ぐり

哀愁しんでれらのぐりのレビュー・感想・評価

哀愁しんでれら(2021年製作の映画)
3.6
"完璧主義"……あの夫婦を支配するこの価値観は、自分の子供を商品として扱う。説明書通りに、お手本通りに作らないと、故障したり不具合が起きたりしてしまうから。そしてそのせいで、説明書に書いていないような異変に対応できない。正しい対応の仕方がわからない。子供の頃に両親から清く正しい愛情を与えてもらえなかったと感じるふたりは、自分の過去の経験でしか対応できない。それがたとえ、虐待だったとしても。ふたりは娘を正しく作ってきたから大丈夫なはずと信じきっていて、本当は娘本人なんて見ていなかったのかもしれない。そんな完璧を求めすぎた夫婦が作り出す美しい結末。どうかわかってあげてください。あれ以外彼らには方法がなかったんですよ。

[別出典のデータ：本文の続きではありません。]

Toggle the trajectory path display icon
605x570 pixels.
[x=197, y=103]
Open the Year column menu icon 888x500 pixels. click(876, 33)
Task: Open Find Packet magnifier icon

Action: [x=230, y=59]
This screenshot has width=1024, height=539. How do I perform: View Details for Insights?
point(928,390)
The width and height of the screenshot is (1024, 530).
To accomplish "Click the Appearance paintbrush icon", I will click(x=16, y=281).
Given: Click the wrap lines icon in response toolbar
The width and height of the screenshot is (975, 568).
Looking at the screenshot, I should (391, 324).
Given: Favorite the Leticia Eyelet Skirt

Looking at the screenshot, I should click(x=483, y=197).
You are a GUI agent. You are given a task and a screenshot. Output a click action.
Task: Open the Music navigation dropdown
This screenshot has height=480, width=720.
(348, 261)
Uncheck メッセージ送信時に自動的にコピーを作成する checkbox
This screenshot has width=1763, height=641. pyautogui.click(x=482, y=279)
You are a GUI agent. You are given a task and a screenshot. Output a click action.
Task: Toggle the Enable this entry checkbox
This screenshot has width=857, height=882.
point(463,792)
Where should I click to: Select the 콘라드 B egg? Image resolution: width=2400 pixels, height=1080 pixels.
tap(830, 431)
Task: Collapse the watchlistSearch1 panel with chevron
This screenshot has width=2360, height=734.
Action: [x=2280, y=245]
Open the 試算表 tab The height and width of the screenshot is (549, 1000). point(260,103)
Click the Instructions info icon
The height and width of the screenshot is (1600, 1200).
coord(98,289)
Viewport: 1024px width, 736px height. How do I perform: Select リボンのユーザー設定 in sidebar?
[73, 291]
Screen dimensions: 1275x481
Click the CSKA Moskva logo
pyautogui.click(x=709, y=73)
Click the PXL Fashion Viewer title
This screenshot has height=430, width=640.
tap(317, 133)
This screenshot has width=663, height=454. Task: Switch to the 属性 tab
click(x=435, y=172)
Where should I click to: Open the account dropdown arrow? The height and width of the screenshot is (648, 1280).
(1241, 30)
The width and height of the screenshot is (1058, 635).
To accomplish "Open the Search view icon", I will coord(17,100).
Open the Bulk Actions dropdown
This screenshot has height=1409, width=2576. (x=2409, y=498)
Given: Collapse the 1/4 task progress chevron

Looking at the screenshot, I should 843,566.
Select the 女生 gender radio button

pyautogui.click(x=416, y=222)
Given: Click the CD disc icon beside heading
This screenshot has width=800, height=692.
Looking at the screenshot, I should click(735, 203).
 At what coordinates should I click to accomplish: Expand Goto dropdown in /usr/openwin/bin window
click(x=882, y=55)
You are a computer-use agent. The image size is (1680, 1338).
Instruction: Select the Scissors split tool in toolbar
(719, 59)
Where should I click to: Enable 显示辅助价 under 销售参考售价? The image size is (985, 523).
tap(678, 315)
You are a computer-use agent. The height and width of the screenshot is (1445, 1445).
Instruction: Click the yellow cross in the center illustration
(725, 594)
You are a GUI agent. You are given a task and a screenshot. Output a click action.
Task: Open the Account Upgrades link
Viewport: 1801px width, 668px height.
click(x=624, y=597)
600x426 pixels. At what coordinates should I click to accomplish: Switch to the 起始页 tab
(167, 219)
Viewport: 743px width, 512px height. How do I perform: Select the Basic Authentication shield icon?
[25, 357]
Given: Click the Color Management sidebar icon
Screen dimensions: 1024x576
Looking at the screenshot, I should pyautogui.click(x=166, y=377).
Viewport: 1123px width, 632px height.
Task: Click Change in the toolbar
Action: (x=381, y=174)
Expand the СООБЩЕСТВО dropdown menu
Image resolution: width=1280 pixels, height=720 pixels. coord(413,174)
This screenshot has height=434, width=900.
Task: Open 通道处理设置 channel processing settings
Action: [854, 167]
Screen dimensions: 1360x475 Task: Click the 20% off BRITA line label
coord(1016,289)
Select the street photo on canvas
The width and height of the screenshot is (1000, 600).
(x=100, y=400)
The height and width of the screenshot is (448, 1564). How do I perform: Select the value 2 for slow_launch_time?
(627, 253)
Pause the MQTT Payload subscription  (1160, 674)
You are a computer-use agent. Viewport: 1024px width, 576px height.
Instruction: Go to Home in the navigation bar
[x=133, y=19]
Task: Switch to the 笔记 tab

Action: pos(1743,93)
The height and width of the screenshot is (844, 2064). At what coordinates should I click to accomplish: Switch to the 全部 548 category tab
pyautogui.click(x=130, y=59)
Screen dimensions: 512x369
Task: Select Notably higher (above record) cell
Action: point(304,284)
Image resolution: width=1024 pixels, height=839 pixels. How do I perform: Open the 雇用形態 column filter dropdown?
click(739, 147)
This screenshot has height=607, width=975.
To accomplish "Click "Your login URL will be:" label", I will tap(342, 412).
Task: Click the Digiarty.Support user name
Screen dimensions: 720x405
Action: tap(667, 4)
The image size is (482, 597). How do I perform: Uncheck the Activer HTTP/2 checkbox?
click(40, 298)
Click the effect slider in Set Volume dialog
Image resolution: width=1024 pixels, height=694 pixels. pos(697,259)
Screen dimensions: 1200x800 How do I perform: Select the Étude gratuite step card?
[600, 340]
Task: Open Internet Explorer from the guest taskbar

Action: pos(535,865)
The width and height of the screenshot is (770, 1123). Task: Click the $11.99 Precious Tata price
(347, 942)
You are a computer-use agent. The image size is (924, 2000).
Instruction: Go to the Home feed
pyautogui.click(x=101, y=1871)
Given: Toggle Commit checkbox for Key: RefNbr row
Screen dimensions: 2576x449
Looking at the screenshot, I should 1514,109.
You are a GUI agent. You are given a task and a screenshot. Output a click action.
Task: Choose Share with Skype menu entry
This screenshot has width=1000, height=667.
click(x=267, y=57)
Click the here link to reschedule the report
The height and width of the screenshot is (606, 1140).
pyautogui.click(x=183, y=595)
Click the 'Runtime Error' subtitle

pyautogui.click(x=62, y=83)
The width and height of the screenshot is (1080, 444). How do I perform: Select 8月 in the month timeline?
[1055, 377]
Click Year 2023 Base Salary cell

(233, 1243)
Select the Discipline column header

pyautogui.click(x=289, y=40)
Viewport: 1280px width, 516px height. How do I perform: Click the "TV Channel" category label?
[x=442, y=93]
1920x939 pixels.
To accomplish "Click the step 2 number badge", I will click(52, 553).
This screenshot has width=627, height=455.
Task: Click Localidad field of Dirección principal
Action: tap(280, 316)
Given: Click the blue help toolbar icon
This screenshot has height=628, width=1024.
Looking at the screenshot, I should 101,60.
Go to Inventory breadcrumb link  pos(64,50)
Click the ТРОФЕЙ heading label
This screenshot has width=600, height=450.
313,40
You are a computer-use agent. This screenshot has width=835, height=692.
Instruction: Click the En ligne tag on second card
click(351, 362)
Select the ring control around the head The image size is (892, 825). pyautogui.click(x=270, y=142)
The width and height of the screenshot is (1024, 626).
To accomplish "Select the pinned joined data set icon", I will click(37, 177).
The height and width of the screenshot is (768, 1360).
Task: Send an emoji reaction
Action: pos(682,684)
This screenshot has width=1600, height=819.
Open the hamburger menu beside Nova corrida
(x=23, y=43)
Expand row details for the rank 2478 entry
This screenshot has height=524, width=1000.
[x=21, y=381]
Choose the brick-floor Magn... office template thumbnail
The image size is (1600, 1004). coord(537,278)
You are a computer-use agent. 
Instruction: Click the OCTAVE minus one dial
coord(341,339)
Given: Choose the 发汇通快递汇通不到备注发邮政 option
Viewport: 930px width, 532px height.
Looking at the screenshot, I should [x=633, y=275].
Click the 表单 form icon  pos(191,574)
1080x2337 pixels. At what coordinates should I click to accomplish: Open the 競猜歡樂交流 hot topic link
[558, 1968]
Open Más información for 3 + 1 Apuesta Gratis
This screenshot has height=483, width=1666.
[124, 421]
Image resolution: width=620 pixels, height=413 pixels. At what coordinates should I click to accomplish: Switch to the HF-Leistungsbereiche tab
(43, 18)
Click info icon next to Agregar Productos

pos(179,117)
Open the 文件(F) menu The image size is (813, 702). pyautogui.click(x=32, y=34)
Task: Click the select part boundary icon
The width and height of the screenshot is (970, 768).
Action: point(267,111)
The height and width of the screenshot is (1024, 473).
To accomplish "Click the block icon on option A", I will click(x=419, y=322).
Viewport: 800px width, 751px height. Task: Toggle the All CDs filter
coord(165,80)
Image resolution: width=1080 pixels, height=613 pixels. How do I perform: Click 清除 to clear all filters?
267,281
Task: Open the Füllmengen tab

結婚前はまだしも、結婚後も大悟が変わらず紳士的だったのは、小春が"母親"になれていたから。ひとたび"理想の母親"の定義から外れるとブチギレる田中圭の豹変っぷりたまらんでした。怖すぎ。母親である小春のことを何もわかってませんでしたね。商品を正しく作るための道具だとでも思ってるの?ほとんど育児に参加してなかったけど今までどうしてたの?あれ、もしかして、前の奥さんが亡くなったのって……?ひ〜、怖ッ。そしてそんな大悟の価値観に染まっていく小春……いいですね。楽しいモンペの作り方🎶って感じで最高でした😸娘のひかりも子供ながらに恐怖でしたね。いくつになっても恋する女は恐ろしいです。

全体的に配役が合っていたのも◎こういうちょっと狂気じみた気持ち悪い映画もっと増えてほしいですね(私が知らないだけかも!)でもこういうの観ると私絶対結婚できないし絶対母親になれないって思っちゃうんですよね…「何にも知らなくても、親にはなれるんだよ」って言われてもね…結局シンデレラなんて、ただの夢物語なんですよ。シンデレラはあの後離婚しただろうなとか考えてしまうのはやめましょう。最後に、王子様田中圭大好きでした😸DV男の役待ってます😸

以下の文は冒頭に置こうと思ったんですけど、ちょっと説教臭いし解釈違いかもなので記録として書かせていただきます📝(多分あとで消すかも!)

私、本当は目撃したんです。昨日電車の駅、階段で、転がり落ちた子供と突き飛ばした女の薄笑い。私驚いてしまって、助けもせず叫びもしなかった。ただ恐くて逃げました。私の敵は私です。

中島みゆきの「ファイト!」にこんな歌詞があります。この"突き飛ばした女"を皆さんどう思いますか?子供が転がり落ちてしまったのは、故意?事故?なぜこんなことになったんでしょうか?その日の前日旦那の浮気が発覚した、旦那からDVを受けていた、子供がクラスの子をいじめていると学校から連絡が入った、子供が全く言うことを聞かない、ストレスが溜まりすぎていた、など、いくらでも想像できますが、結局その女の背景を知らないと、彼女が悪いとは完全に言いきれないんですよね。なんにも知らないのに、他人が他人の家庭事情に介入する必要なんて、全くないんですよ。